Leitartikel Deutschland braucht den offenen Dialog mit dem Islam

Die Voraussetzungen, unter denen die vierte Islamkonferenz gestern in Berlin gestartet ist, könnten ungünstiger nicht sein. Gastgeber war Horst Seehofer, der zu Beginn seiner Amtszeit als Bundesinnenminister gleich klar gestellt hatte, dass aus seiner Sicht der Islam nicht zu Deutschland gehört.

Kommentar zur Islam-Konferenz
Foto: SZ/Robby Lorenz

Auch wenn er seine Haltung gestern deutlich relativierte, die Äußerung hat viele gut integrierte Muslime förmlich vor den Kopf gestoßen. Das Misstrauen gegenüber dem CSU-Mann und seiner innenpolitischen Agenda ist berechtigterweise groß. Ob Seehofer der Richtige ist, um der Konferenz neue Impulse zu geben, also eher zu versöhnen, statt zu spalten, so wie einst sein CDU-Vorgänger Thomas deMaizière, ist doch eher fraglich. Zumal Seehofer ein Innenminister auf Abruf ist.

Darüber hinaus treffen sich die Teilnehmer in einer Zeit, in der die AfD die migrationspolitische Debatte vorantreibt und damit auch die Diskussion über das Verhältnis zum Islam in weiten Teilen zu dominieren scheint. Die Rechtspopulisten sitzen im Bundestag und scheuen sich nicht, fast jedes Thema auf Flüchtlinge auszurichten, die in ihrer Mehrzahl muslimischen Glaubens sind. Jede begangene Straftat wird zum Generalverdacht. Auch das Grundrecht auf freie Religionsausübung hierzulande wird mitunter in Zweifel gezogen. Dadurch hat sich das gesellschaftliche Klima zweifelsohne weiter gewandelt und ist dem Islam gegenüber mehr denn je sehr kritisch. Es ist die Aufgabe der nicht-muslimischen Seite dieser Konferenz, gegenzuhalten. Auch von Horst Seehofer.

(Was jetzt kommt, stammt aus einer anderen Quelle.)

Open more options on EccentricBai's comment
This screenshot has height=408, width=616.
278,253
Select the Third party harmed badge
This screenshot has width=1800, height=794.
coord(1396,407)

Zur Wahrheit gehört allerdings auch, dass viele Vorbehalte in dieser Religion selbst begründet liegen oder zumindest darin, wie sie von einigen Muslimen ausgelegt wird. Mancher Flüchtling bringt Sichtweisen und Einstellungen mit, die ganz und gar nicht zu westlichen Werten passen. Es gibt religiös motivierte Frauen- und Demokratieverachtung; es gibt islamistische Gewalt und Terror. Das muss angesprochen und dagegen muss vorgegangen werden. Aber den Islam ausschließlich so zu sehen, unterstellt allen Muslimen ein tradiertes Religionsverständnis. Und das ist sicherlich nicht der Fall.

Die Entfremdung ist also so groß wie nie. Der Konferenz ist es bislang aber nicht gelungen, sie zu überwinden. Soll heißen, zu einer Beruhigung oder zu einer Art Befriedung im Miteinander beizutragen. Es ist ihr auch nicht gelungen, unmissverständlich deutlich zu machen, dass nur der friedliche Islam zu Deutschland gehören kann. Was wiederum die Aufgabe der muslimischen Seite wäre. Doch deren Initiativen verfolgen oftmals gegensätzliche Interessen, die selbst bei gutem Willen nicht zu vereinbaren sind. Auch diesmal liegt über der Konferenz der Schatten des Streits zwischen Reformern und Konservativen.

Wozu also noch dieses Forum? Die Antwort ist einfach: In Deutschland leben knapp fünf Millionen Muslime. Sie sind Teil der Gesellschaft. Bei allen Problemen, die Notwendigkeit, einen offenen und kritischen Dialog zu führen, ergibt sich daraus von selbst.